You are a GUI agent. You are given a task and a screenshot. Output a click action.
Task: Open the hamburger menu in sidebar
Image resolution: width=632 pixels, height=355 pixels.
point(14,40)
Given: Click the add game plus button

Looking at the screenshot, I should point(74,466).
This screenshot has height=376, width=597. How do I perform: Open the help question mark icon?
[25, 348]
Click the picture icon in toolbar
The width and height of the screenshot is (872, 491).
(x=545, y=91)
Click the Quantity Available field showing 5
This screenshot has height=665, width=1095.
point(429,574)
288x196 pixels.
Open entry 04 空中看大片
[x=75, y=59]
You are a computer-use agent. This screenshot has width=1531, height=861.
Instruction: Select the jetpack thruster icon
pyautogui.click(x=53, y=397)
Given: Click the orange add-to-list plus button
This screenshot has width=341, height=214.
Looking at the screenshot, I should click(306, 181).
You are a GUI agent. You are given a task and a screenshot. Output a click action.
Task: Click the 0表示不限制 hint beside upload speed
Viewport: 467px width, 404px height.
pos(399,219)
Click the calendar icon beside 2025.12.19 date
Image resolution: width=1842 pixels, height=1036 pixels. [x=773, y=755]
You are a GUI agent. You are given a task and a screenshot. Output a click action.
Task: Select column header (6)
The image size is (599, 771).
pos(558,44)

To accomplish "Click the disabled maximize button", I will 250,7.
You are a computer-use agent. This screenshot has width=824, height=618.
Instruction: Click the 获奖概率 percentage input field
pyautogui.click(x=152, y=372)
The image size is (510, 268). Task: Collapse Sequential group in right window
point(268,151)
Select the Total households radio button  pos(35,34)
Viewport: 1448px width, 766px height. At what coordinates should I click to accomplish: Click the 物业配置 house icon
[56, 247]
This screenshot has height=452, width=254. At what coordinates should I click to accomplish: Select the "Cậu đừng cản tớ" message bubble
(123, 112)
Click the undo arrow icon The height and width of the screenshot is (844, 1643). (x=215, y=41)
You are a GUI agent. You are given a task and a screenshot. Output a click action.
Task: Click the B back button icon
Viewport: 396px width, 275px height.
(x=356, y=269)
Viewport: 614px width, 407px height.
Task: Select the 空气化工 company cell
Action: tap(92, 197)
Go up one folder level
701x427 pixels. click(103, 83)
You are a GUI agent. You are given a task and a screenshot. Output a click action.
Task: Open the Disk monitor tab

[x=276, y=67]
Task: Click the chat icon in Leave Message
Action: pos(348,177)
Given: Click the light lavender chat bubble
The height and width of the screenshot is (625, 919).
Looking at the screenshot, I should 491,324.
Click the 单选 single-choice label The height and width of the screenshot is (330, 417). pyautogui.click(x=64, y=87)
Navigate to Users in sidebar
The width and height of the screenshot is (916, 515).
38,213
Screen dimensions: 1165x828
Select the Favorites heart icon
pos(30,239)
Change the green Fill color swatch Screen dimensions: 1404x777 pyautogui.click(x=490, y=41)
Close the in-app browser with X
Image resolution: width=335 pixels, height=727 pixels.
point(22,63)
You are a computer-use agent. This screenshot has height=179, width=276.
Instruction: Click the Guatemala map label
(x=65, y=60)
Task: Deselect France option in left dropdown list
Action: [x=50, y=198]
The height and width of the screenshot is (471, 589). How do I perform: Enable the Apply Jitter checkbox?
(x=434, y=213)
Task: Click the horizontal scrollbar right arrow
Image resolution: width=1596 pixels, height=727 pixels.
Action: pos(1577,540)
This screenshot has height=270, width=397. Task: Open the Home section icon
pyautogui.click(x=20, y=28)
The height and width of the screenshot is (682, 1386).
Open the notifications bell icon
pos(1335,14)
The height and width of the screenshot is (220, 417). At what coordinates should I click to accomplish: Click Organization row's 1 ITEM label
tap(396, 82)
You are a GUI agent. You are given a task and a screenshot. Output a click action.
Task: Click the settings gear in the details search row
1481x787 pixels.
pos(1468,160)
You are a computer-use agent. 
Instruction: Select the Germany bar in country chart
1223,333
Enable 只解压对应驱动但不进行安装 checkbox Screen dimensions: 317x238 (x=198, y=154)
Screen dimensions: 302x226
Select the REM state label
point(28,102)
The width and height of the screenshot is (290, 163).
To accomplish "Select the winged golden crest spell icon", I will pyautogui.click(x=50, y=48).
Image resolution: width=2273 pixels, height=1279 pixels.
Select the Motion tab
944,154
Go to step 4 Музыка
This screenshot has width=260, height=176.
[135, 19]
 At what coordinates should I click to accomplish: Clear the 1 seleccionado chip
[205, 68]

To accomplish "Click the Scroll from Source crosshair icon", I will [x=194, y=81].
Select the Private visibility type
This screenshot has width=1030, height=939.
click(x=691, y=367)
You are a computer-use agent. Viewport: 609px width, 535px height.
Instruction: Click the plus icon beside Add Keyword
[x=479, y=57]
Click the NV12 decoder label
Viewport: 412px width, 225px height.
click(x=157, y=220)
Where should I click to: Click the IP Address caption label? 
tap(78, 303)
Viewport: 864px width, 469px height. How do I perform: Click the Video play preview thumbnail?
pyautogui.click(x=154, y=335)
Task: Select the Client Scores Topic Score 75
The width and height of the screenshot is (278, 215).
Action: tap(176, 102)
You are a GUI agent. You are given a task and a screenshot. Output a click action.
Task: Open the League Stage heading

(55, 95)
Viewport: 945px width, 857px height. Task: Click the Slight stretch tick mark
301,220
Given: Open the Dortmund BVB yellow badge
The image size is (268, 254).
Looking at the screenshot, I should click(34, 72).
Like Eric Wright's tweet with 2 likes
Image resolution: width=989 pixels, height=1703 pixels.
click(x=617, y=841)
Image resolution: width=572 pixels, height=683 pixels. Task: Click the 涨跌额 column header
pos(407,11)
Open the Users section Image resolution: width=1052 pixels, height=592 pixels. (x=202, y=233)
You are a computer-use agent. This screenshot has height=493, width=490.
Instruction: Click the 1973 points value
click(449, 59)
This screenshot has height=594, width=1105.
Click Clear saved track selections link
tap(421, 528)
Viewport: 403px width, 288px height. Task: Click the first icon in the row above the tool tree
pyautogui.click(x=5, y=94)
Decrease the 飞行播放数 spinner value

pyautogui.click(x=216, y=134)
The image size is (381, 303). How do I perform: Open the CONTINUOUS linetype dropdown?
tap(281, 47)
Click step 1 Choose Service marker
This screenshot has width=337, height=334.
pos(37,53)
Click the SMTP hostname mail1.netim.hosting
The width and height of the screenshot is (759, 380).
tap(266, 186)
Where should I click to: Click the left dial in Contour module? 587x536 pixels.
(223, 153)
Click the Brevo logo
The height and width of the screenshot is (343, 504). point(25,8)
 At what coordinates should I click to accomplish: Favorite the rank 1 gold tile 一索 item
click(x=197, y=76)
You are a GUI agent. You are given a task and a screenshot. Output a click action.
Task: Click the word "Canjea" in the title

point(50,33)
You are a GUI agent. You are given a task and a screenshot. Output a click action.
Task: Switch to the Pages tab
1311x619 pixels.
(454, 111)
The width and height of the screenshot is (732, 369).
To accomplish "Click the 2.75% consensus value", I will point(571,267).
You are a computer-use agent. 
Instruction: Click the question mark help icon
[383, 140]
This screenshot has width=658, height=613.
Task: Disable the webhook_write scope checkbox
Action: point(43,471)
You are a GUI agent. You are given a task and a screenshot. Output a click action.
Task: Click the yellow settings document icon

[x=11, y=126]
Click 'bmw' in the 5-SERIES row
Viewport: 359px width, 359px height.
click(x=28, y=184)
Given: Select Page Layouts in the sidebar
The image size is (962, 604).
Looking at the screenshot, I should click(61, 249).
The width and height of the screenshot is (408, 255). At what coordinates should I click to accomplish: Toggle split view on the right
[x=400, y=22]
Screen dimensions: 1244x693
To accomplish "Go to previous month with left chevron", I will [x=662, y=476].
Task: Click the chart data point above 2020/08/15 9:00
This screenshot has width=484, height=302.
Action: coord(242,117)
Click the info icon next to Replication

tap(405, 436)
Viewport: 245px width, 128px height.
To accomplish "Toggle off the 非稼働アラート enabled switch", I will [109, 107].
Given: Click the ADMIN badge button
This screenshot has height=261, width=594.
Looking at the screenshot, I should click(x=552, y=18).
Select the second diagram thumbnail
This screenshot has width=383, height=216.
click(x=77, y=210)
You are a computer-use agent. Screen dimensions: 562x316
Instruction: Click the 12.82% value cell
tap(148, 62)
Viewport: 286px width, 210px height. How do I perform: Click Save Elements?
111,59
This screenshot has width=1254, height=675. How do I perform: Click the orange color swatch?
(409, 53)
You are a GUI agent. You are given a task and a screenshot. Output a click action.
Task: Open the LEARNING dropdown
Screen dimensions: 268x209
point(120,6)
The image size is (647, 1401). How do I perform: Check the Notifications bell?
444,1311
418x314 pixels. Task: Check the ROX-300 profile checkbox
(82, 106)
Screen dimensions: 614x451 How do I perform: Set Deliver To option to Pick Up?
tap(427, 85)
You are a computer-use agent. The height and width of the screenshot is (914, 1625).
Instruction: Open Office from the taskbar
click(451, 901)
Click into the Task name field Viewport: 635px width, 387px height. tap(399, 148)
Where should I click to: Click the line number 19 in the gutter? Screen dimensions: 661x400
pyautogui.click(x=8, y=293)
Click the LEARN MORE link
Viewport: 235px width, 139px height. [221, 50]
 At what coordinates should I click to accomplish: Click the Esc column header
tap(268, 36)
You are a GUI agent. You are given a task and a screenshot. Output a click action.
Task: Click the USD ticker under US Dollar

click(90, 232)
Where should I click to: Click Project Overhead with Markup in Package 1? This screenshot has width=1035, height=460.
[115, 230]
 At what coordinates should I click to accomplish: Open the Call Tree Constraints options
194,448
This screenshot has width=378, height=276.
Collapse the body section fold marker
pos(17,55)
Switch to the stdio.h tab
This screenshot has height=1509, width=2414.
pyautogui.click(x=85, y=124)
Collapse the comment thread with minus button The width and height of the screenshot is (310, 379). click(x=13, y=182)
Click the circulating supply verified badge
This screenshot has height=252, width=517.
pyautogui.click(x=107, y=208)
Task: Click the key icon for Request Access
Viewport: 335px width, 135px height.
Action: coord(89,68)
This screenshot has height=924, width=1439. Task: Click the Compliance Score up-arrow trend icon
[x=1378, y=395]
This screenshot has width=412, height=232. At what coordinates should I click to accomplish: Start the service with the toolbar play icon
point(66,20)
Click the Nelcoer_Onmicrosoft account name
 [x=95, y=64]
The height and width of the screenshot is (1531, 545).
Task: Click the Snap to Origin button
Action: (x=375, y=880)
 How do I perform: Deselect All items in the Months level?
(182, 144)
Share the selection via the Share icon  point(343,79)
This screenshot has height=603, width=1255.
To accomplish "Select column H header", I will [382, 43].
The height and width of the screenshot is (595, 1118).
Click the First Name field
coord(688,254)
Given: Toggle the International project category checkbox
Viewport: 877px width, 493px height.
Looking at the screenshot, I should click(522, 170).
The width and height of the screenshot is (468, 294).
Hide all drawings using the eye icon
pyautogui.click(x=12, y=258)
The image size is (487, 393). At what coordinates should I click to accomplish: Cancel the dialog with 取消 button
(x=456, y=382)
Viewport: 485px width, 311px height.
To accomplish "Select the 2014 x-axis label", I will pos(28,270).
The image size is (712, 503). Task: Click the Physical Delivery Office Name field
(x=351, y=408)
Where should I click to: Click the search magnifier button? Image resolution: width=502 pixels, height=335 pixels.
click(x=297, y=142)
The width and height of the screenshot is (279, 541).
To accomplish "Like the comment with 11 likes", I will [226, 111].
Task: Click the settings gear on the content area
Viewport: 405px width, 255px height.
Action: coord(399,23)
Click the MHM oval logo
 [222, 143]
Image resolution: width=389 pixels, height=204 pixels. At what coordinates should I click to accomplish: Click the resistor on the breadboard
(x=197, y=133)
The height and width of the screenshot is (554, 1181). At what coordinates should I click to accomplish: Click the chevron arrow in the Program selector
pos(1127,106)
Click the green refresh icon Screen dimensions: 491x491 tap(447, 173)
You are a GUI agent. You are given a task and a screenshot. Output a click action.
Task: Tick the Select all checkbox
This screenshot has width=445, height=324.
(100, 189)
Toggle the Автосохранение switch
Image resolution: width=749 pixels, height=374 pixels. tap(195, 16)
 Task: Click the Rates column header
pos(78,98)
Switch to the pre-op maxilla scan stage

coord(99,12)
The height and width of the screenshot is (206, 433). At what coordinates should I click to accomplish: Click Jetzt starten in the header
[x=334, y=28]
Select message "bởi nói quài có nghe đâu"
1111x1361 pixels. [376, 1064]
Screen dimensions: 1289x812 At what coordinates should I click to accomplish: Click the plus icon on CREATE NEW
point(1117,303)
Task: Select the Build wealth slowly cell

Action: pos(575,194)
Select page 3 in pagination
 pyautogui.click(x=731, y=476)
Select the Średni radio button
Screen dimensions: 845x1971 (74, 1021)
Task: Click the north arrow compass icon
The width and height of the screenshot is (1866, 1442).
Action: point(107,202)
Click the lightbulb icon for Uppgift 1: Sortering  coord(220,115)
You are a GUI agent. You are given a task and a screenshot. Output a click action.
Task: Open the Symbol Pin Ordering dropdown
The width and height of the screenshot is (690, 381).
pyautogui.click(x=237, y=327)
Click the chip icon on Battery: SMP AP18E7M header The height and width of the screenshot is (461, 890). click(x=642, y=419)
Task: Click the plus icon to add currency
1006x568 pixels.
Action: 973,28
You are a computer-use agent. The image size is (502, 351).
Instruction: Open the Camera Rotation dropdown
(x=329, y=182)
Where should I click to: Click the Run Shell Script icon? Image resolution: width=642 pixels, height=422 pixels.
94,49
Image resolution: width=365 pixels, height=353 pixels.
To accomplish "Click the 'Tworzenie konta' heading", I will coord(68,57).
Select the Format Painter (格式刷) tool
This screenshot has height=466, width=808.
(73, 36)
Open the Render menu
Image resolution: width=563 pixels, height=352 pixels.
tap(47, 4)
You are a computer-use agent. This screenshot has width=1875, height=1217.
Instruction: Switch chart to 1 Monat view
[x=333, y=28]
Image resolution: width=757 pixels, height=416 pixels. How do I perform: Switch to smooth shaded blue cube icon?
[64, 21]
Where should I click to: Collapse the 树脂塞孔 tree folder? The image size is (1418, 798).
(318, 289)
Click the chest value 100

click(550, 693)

----

> [Exercise aim]
Render the records above, from their start through the line containing "point(14,40)", inclusive, as a two-column CSV with the header instruction,response. Give one row per record, placing its text and its answer each in a single quoted field with line breaks replaced by spaces.

> [Result for this task]
instruction,response
"You are a GUI agent. You are given a task and a screenshot. Output a click action. Task: Open the hamburger menu in sidebar Image resolution: width=632 pixels, height=355 pixels.","point(14,40)"